** Provided records follows **
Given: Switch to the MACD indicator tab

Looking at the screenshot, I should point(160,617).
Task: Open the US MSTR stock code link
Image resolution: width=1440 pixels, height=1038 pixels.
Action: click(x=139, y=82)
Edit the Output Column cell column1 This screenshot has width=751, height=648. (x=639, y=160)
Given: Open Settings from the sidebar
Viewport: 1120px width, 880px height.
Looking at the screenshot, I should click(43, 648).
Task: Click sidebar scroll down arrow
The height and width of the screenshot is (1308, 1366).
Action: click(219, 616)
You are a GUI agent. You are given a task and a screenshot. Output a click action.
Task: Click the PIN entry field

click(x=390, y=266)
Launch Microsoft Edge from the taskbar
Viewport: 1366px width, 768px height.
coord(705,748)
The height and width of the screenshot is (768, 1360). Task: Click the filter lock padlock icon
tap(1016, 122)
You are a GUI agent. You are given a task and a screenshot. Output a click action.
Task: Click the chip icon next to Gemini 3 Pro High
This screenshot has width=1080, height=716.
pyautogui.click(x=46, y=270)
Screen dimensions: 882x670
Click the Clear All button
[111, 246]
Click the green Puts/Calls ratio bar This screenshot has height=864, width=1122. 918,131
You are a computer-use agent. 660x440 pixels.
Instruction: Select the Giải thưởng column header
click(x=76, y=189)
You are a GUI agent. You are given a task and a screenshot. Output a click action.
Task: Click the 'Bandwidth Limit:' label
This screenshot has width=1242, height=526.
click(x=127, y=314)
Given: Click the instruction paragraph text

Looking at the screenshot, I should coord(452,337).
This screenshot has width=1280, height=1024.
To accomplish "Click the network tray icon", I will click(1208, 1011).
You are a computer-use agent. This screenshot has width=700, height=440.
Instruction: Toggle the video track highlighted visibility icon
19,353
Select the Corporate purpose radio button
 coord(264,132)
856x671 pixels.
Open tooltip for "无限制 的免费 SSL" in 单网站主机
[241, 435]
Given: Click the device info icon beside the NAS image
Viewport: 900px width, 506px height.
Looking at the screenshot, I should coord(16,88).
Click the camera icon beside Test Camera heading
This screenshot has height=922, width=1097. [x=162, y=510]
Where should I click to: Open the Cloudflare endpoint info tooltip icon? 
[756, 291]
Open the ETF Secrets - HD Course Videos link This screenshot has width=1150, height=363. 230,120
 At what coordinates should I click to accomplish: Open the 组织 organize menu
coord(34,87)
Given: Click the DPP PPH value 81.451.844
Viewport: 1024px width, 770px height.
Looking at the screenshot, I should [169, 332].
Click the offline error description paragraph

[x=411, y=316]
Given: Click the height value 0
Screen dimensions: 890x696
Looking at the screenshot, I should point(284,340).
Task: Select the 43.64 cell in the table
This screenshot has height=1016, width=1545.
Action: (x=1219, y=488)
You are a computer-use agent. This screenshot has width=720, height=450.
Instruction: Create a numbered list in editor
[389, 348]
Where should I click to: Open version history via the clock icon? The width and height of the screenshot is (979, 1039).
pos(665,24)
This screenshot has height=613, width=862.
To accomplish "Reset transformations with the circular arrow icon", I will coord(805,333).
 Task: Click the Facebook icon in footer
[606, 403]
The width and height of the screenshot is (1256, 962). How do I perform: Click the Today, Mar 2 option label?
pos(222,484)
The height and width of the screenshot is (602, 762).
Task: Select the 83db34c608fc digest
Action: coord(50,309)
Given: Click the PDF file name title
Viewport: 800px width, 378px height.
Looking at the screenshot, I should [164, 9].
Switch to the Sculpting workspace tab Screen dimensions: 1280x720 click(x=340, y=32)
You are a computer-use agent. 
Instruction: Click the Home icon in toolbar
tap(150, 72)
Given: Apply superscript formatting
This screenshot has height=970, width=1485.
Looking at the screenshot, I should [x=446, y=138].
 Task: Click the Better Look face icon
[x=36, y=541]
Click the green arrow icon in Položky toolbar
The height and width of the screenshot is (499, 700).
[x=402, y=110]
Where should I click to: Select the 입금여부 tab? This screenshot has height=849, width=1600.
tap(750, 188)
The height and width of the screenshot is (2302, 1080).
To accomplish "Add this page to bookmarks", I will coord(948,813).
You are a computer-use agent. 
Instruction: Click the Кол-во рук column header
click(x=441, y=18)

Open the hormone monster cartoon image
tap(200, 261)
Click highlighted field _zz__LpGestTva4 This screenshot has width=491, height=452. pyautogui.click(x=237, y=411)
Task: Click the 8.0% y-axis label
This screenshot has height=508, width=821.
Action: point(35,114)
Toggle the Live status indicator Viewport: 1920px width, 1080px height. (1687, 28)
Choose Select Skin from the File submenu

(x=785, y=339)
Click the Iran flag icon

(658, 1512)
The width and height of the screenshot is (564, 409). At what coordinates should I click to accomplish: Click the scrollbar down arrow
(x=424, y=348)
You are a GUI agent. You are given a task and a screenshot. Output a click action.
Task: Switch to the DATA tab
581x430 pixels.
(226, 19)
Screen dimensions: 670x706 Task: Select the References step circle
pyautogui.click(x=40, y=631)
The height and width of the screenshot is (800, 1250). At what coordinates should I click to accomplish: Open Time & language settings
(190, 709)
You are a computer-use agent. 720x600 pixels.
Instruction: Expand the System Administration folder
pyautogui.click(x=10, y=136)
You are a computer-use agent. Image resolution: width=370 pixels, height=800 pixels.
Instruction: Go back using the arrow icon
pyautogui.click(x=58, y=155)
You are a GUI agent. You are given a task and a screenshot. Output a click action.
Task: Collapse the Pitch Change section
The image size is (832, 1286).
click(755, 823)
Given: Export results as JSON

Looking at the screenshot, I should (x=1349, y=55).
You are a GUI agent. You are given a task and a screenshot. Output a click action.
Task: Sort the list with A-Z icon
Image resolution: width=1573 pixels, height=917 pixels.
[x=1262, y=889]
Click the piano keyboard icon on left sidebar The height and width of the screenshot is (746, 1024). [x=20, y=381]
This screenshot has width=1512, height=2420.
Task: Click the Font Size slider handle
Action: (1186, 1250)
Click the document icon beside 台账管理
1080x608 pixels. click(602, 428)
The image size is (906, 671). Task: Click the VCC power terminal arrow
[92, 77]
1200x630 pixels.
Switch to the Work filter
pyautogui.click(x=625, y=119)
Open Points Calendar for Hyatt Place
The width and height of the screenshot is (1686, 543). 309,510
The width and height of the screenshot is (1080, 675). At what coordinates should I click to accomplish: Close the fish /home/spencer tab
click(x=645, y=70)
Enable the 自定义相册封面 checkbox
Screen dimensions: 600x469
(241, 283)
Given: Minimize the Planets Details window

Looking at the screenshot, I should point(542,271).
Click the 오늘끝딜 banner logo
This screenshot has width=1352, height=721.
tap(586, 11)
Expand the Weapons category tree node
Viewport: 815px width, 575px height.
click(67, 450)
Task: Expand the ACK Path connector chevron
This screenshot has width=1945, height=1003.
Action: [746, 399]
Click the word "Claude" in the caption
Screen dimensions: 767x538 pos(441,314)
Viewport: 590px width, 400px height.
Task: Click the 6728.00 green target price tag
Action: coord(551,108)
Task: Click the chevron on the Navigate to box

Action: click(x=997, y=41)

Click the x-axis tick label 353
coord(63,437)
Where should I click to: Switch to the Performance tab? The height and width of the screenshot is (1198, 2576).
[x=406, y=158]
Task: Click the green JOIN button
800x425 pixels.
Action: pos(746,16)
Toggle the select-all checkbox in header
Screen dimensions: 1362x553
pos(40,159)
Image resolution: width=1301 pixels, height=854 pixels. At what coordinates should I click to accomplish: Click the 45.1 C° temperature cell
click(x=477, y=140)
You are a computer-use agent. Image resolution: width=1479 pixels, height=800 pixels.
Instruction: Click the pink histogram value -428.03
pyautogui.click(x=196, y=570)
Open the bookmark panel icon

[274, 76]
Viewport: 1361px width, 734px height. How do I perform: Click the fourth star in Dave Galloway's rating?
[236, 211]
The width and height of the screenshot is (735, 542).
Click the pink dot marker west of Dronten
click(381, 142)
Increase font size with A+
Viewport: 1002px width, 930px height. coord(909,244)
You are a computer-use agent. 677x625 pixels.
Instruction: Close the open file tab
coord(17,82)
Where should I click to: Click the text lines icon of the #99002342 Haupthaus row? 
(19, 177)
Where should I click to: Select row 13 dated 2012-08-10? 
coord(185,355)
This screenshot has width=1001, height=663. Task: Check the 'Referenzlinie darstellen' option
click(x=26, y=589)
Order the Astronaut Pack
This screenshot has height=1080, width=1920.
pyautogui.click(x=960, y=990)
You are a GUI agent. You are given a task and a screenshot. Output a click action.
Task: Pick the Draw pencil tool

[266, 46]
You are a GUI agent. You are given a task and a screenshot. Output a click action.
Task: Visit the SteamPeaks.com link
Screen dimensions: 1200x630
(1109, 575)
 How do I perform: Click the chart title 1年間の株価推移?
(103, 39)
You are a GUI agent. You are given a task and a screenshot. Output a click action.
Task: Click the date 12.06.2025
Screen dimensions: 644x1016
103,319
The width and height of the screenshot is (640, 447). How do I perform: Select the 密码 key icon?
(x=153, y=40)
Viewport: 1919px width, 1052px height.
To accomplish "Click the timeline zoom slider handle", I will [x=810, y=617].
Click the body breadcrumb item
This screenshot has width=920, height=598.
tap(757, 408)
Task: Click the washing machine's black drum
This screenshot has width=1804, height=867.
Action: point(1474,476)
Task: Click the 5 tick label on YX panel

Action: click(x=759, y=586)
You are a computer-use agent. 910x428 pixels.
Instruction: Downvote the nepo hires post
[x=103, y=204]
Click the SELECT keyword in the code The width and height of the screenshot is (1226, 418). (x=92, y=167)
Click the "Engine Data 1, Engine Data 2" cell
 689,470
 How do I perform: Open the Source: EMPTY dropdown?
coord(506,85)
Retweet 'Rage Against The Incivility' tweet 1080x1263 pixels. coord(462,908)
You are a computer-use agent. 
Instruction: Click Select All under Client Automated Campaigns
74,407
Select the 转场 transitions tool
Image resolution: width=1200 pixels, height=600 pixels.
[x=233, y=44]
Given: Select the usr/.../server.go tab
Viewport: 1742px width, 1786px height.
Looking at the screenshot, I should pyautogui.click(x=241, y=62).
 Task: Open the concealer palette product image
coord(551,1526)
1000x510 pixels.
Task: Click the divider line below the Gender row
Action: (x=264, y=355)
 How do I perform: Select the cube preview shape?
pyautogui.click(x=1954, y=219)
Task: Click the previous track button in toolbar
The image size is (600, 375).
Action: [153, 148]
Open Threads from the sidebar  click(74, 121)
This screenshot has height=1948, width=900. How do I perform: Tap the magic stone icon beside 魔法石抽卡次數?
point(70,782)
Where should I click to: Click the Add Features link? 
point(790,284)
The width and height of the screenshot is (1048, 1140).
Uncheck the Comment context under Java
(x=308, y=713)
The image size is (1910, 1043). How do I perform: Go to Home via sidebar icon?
** End of Provided records **
**What is needed**. From the entries above, return exactly the line containing "Task: Click the 8.0% y-axis label", the line containing "Task: Sort the list with A-Z icon", and all lines between, and nothing else.

**Exercise solution**.
Task: Click the 8.0% y-axis label
This screenshot has height=508, width=821.
Action: point(35,114)
Toggle the Live status indicator Viewport: 1920px width, 1080px height. (1687, 28)
Choose Select Skin from the File submenu

(x=785, y=339)
Click the Iran flag icon

(658, 1512)
The width and height of the screenshot is (564, 409). At what coordinates should I click to accomplish: Click the scrollbar down arrow
(x=424, y=348)
You are a GUI agent. You are given a task and a screenshot. Output a click action.
Task: Switch to the DATA tab
581x430 pixels.
(226, 19)
Screen dimensions: 670x706 Task: Select the References step circle
pyautogui.click(x=40, y=631)
The height and width of the screenshot is (800, 1250). At what coordinates should I click to accomplish: Open Time & language settings
(190, 709)
You are a computer-use agent. 720x600 pixels.
Instruction: Expand the System Administration folder
pyautogui.click(x=10, y=136)
You are a computer-use agent. Image resolution: width=370 pixels, height=800 pixels.
Instruction: Go back using the arrow icon
pyautogui.click(x=58, y=155)
You are a GUI agent. You are given a task and a screenshot. Output a click action.
Task: Collapse the Pitch Change section
The image size is (832, 1286).
click(755, 823)
Given: Export results as JSON

Looking at the screenshot, I should (x=1349, y=55).
You are a GUI agent. You are given a task and a screenshot. Output a click action.
Task: Sort the list with A-Z icon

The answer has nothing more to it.